WORK REQUIRED: An exact reproduction of each record is required.

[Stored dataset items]

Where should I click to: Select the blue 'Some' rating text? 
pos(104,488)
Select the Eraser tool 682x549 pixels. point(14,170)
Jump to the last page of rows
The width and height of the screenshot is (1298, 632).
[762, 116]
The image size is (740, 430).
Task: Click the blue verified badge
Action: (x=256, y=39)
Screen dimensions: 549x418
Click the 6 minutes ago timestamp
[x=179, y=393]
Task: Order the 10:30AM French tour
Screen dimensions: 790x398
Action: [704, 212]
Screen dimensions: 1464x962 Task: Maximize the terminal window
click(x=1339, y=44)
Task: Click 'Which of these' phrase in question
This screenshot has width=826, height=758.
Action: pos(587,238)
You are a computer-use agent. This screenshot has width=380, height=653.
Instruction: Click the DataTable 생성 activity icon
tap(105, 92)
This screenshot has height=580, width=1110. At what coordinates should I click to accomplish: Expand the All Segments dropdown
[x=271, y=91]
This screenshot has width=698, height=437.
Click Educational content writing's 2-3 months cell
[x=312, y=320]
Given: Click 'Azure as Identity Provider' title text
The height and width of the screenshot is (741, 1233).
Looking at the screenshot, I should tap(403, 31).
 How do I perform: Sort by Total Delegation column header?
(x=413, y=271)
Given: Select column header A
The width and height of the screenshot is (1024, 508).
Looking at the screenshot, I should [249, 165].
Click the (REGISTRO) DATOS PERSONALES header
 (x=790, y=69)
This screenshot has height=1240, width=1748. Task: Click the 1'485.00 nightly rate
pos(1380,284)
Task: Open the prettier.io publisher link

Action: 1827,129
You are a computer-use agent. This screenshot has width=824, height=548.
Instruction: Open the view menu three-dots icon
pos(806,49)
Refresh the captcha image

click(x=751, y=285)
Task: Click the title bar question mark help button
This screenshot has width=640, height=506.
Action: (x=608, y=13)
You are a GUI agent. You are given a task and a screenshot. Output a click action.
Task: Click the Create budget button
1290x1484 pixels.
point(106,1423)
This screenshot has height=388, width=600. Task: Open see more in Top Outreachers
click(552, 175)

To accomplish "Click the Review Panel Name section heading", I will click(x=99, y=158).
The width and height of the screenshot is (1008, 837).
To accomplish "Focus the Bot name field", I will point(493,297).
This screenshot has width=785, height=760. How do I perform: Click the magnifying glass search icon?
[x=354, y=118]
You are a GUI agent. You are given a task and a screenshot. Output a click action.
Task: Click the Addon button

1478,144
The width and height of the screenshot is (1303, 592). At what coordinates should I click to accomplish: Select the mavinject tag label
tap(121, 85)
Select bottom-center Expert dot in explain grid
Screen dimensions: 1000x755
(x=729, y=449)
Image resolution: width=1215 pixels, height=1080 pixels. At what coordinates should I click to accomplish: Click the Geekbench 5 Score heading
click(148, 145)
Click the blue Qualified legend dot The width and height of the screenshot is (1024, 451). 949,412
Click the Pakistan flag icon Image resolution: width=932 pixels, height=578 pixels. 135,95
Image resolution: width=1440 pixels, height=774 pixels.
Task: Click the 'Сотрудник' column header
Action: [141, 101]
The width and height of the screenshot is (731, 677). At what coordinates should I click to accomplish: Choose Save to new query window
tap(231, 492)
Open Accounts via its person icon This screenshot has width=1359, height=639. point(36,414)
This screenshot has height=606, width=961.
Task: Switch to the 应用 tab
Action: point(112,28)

REPLY TO THE TASK:
Where should I click to: Select the blue 'Some' rating text? 
pos(104,488)
Select the Eraser tool 682x549 pixels. point(14,170)
Jump to the last page of rows
The width and height of the screenshot is (1298, 632).
[762, 116]
The image size is (740, 430).
Task: Click the blue verified badge
Action: (x=256, y=39)
Screen dimensions: 549x418
Click the 6 minutes ago timestamp
[x=179, y=393]
Task: Order the 10:30AM French tour
Screen dimensions: 790x398
Action: [704, 212]
Screen dimensions: 1464x962 Task: Maximize the terminal window
click(x=1339, y=44)
Task: Click 'Which of these' phrase in question
This screenshot has width=826, height=758.
Action: pos(587,238)
You are a computer-use agent. This screenshot has width=380, height=653.
Instruction: Click the DataTable 생성 activity icon
tap(105, 92)
This screenshot has height=580, width=1110. At what coordinates should I click to accomplish: Expand the All Segments dropdown
[x=271, y=91]
This screenshot has width=698, height=437.
Click Educational content writing's 2-3 months cell
[x=312, y=320]
Given: Click 'Azure as Identity Provider' title text
The height and width of the screenshot is (741, 1233).
Looking at the screenshot, I should tap(403, 31).
 How do I perform: Sort by Total Delegation column header?
(x=413, y=271)
Given: Select column header A
The width and height of the screenshot is (1024, 508).
Looking at the screenshot, I should [249, 165].
Click the (REGISTRO) DATOS PERSONALES header
 (x=790, y=69)
This screenshot has height=1240, width=1748. Task: Click the 1'485.00 nightly rate
pos(1380,284)
Task: Open the prettier.io publisher link

Action: 1827,129
You are a computer-use agent. This screenshot has width=824, height=548.
Instruction: Open the view menu three-dots icon
pos(806,49)
Refresh the captcha image

click(x=751, y=285)
Task: Click the title bar question mark help button
This screenshot has width=640, height=506.
Action: (x=608, y=13)
You are a GUI agent. You are given a task and a screenshot. Output a click action.
Task: Click the Create budget button
1290x1484 pixels.
point(106,1423)
This screenshot has height=388, width=600. Task: Open see more in Top Outreachers
click(552, 175)

To accomplish "Click the Review Panel Name section heading", I will click(x=99, y=158).
The width and height of the screenshot is (1008, 837).
To accomplish "Focus the Bot name field", I will point(493,297).
This screenshot has width=785, height=760. How do I perform: Click the magnifying glass search icon?
[x=354, y=118]
You are a GUI agent. You are given a task and a screenshot. Output a click action.
Task: Click the Addon button

1478,144
The width and height of the screenshot is (1303, 592). At what coordinates should I click to accomplish: Select the mavinject tag label
tap(121, 85)
Select bottom-center Expert dot in explain grid
Screen dimensions: 1000x755
(x=729, y=449)
Image resolution: width=1215 pixels, height=1080 pixels. At what coordinates should I click to accomplish: Click the Geekbench 5 Score heading
click(148, 145)
Click the blue Qualified legend dot The width and height of the screenshot is (1024, 451). 949,412
Click the Pakistan flag icon Image resolution: width=932 pixels, height=578 pixels. 135,95
Image resolution: width=1440 pixels, height=774 pixels.
Task: Click the 'Сотрудник' column header
Action: [141, 101]
The width and height of the screenshot is (731, 677). At what coordinates should I click to accomplish: Choose Save to new query window
tap(231, 492)
Open Accounts via its person icon This screenshot has width=1359, height=639. point(36,414)
This screenshot has height=606, width=961.
Task: Switch to the 应用 tab
Action: point(112,28)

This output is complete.